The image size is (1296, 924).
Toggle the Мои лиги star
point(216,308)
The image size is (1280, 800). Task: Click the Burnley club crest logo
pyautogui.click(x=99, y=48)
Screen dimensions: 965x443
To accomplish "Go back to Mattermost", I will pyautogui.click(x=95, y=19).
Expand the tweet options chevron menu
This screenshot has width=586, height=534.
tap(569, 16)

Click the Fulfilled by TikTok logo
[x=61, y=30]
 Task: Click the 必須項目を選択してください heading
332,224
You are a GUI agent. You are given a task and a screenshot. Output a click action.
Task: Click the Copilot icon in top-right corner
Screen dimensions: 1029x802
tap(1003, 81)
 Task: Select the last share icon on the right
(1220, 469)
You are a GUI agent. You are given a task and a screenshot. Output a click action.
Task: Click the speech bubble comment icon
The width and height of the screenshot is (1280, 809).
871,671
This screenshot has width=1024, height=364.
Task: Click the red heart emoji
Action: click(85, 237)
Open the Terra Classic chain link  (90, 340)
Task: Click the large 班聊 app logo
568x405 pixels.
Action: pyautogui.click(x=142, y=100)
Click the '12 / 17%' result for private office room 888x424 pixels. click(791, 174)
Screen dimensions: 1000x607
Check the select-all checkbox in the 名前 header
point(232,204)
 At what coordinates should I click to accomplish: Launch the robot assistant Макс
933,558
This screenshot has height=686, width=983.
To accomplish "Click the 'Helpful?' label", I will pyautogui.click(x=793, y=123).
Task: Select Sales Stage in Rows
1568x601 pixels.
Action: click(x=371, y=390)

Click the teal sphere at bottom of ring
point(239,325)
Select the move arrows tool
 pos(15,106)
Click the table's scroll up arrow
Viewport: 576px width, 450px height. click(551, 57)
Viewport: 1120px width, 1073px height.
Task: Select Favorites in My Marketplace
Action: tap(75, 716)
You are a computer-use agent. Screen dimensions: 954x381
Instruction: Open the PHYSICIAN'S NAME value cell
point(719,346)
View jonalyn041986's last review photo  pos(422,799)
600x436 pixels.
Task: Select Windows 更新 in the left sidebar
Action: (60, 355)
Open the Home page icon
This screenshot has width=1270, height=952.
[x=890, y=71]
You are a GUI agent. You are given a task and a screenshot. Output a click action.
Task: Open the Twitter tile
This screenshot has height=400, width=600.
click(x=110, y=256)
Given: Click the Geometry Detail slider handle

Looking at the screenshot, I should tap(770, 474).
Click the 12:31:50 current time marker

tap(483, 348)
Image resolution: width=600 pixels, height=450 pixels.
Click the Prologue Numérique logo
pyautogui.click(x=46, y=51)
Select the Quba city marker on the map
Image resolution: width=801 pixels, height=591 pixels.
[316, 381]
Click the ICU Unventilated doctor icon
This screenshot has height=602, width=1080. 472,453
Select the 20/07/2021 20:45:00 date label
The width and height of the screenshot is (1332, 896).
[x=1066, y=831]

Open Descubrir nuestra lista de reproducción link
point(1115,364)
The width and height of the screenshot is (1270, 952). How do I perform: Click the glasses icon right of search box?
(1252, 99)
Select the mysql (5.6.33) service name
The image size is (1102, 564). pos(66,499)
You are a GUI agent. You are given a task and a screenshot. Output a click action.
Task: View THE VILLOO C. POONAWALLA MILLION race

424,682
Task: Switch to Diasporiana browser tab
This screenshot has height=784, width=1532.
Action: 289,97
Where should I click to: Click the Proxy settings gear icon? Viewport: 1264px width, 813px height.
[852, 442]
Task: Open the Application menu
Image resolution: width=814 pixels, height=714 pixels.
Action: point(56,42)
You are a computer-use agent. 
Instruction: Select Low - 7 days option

▬▬▬▬▬▬▬▬▬▬

(TASK PROMPT) Quote the listing word for word from its first line through the line in which "Task: Click the large 班聊 app logo" appears.

(ANSWER BELOW)
The image size is (1296, 924).
Toggle the Мои лиги star
point(216,308)
The image size is (1280, 800). Task: Click the Burnley club crest logo
pyautogui.click(x=99, y=48)
Screen dimensions: 965x443
To accomplish "Go back to Mattermost", I will pyautogui.click(x=95, y=19).
Expand the tweet options chevron menu
This screenshot has width=586, height=534.
tap(569, 16)

Click the Fulfilled by TikTok logo
[x=61, y=30]
 Task: Click the 必須項目を選択してください heading
332,224
You are a GUI agent. You are given a task and a screenshot. Output a click action.
Task: Click the Copilot icon in top-right corner
Screen dimensions: 1029x802
tap(1003, 81)
 Task: Select the last share icon on the right
(1220, 469)
You are a GUI agent. You are given a task and a screenshot. Output a click action.
Task: Click the speech bubble comment icon
The width and height of the screenshot is (1280, 809).
871,671
This screenshot has width=1024, height=364.
Task: Click the red heart emoji
Action: click(85, 237)
Open the Terra Classic chain link  (90, 340)
Task: Click the large 班聊 app logo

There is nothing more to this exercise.